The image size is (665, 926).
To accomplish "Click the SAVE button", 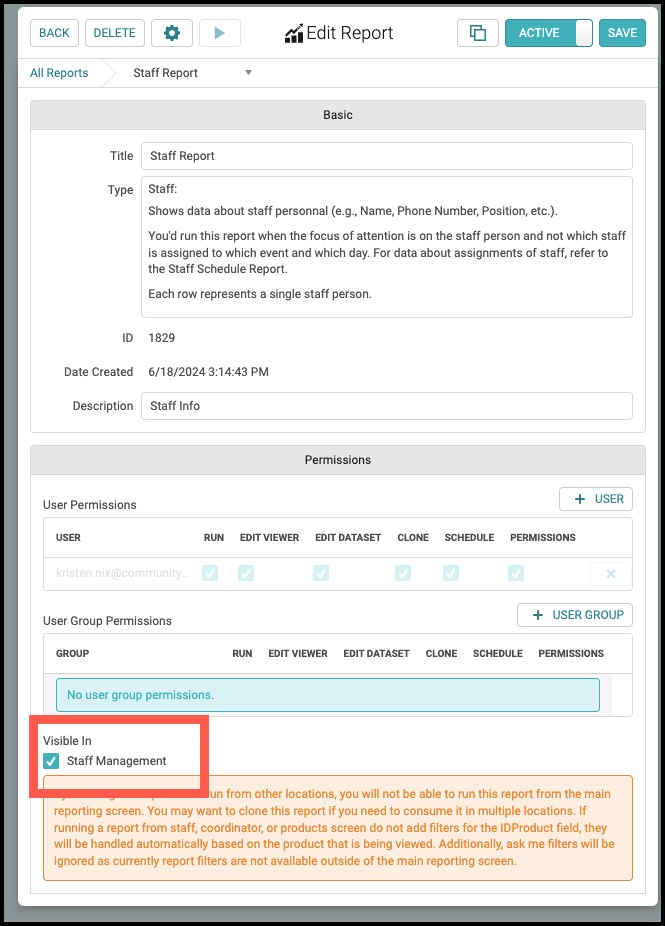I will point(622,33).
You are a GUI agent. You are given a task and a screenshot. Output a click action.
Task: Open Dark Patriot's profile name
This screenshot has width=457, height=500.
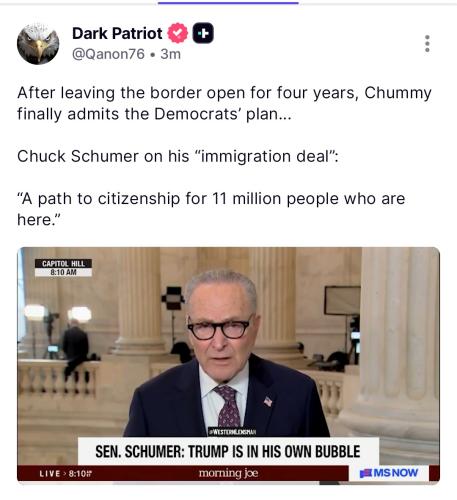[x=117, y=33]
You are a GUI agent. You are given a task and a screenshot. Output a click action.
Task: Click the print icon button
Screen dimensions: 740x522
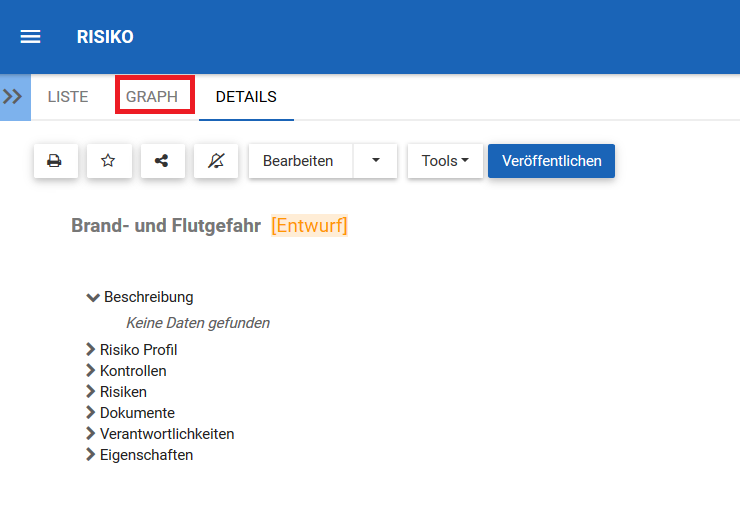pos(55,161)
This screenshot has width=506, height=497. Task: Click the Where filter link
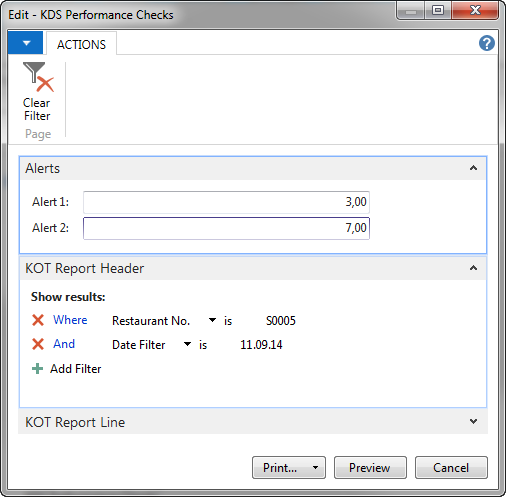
-------
* **Instrução**: Quantas linhas dos itens acima contêm a palavra "This"? Responda só com o número.

* **Resultado da tarefa**: 2